Business case:
A computer has eth0 and eth1 and eth0 address is 192.168.1.2 (static). The eth0 is used by a configuration software to configure the address of eth1 in the field. eth0 is only for this purpose.
PC ---- [eth0 Linux Computer eth1] ----- server
eth1 is to connect to a server and the customer will get data from this computer to store on the server. The PC shall not reach the server in any way. The Linux computer should NOT redeliver any packets from PC to the server, or from the server to the PC. The Linux computer is not a bridge.
Question 1:
If the eht1 IP assigned in the field is 192.168.1.100 and on same subnet with eth0, will it cause a problem? If the application software listens on the 192.168.1.2, and connected by PC 192.168.1.3, and if the application software use this connection to send back to PC, will the OS know which NIC it should use?

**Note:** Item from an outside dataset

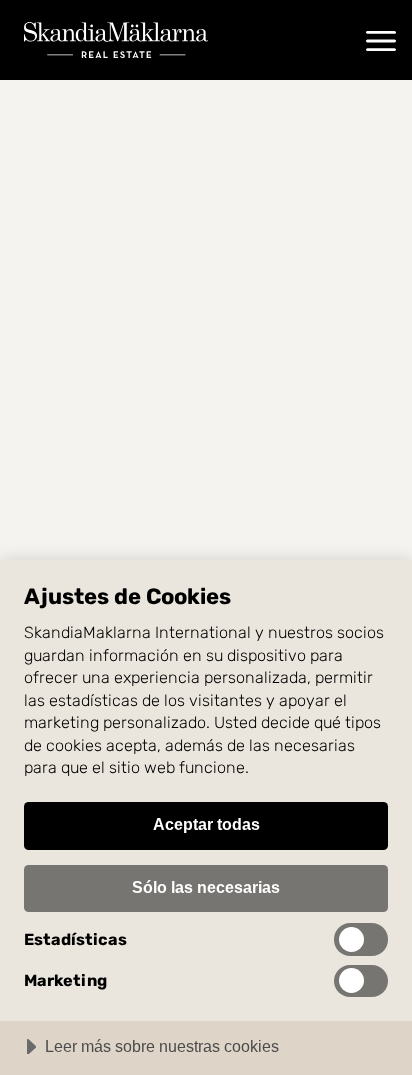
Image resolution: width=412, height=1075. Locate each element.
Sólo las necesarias (206, 887)
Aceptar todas (206, 824)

If the field people set the eth1 to be 192.168.1.2, which is same IP address, will Linux application listen on eth0 and still respond correctly to PC?
Or, should I restrict field people to assign eth1 to have same subnet?
Question 2:
Since it is believed that Question 1 is possible. Now can eth0 and eth1 have same IP address?
The plan is for the Linux PC to listen on TCP port only, and only respond to connections from PC or server. So once connected, the software knows which NIC to go through to reply.
Further, can PC and Server have same IP as well, if the Linux PC never initiate any IP activity, or even Ping.